Читаю восхитительную книгу: Андре Антуан «Дневники ди­ректора театра». Рекомендуй ее маме; редко попадаются такие простые, благородные и точные книги. Это и есть жизнь.

Целую тебя крепко, дорогой маленький друг, живи так, как ты живешь, и все будет прекрасно.

Целуй маму и никогда не забывай нас. Твой Коленька.


ДНЕВНИК. 1942 год.

октября

Прошел дождь, первый с мая. Похолодало. Совсем одино­ко. От Тики нет вестей и нет ответа на телеграмму, посланную 14 го. Перечитал ее грустные и прелестные письма, полные уп­реков. Их так мало, и с этой горсточкой теперь жить.

Доходят слухи, что Ленинград снова сильно бомбят и, ве­роятно, оттуда сейчас нельзя уехать — до декабря, вероятно. А в декабре по этой страшной ледяной дороге. Горько и больно, но разве я имею право жаловаться? Как это случилось, что она не уехала в августе?<...>.

октября

Я уже много раз замечал: когда любишь в разлуке с люби­мой, вдруг так захочется быть ею, а не самим собой. Шел сего­дня, и впереди шла моя тень, и я видел на песке свои старые одутловатые щеки; я подумал, как было бы замечательно, если бы эта тень была похожа на нее. Кто это из нас двоих выду­мал, что я ее не люблю? Вероятно, я. Какое грустное и смеш­ное недоразумение.

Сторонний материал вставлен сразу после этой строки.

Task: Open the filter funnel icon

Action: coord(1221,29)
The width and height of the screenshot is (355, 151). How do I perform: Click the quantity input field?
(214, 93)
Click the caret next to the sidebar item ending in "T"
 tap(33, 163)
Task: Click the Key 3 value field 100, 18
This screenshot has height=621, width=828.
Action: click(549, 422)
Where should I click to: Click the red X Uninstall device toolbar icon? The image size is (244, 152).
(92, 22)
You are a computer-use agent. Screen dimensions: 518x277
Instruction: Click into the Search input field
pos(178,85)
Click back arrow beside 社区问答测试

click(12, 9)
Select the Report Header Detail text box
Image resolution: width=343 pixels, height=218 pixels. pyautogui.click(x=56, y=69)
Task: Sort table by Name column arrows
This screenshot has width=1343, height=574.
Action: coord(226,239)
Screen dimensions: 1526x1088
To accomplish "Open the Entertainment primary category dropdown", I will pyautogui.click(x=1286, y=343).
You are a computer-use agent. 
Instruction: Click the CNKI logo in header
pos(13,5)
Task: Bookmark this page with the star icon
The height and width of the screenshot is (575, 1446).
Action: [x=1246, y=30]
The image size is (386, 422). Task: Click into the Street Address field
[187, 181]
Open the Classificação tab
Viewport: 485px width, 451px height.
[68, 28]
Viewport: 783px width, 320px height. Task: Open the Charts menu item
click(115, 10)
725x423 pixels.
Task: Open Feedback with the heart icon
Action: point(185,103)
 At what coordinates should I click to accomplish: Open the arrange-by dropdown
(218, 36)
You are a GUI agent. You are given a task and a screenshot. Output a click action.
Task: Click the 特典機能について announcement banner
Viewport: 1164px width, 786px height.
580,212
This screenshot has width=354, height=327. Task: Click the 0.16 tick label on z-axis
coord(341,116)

^ Н.НЛТУНИН - М.А.ПУНИНОИ.

марта 1943 года. <Самарканд>

Милый друг, Марочка.

Жить нам плохо, и мы с Ирой обсуждали, кому можно по­жаловаться, и решили, что лучше всего тебе. Твои столь жиз­нерадостные письма позволяют думать, что ты не придешь в уны­ние от наших жалоб. Жить нам стало совсем плохо. Вот конец марта, а весны все нет; еще пять дней тому назад лежал снег, а теперь - мелкий пронзительный дождь, и мы мерзнем в на­шей глиняной комнате. К тому же стали плохо кормить: один обед — хряпа и блюдечко каши без всего. Только хлеб с неболь­шими перебоями. Продать из-за погоды ничего нельзя, да и це­ны на «скарб» так упали, что и продавать не стоит. Зима была холодная, так что зарплаты не хватало на дрова. Ветер выл два месяца, арыки обледенели. Уныние, напоминающее конец ми­ра. Было радостно получить твои 100 рублей, а затем вскоре, когда пришла 1000 от Лени*, стало совсем весело. Накормили хоть Аньку, и она цветет, напоминая своими светло-рыжими во­лосами и розовыми круглыми щеками амуров Рубенса (если ты их знаешь). Как ты знаешь, здесь почти нет госснабжения, по­этому так и трудно. Местные жители живут своим хозяйством: у каждого чиновника, не говорю уже о крестьянах, есть корова или баран, огороды или фруктовые деревья - а у нас что? И сколько иронии в том, что при всем этом здесь самый деше­вый рынок в стране, сколько мы об этом знаем. Ну, словом, смех и слезы. О нашем бедственном положении послали мы бу­магу в Совнарком. Не знаю, что из этого выйдет, да и когда.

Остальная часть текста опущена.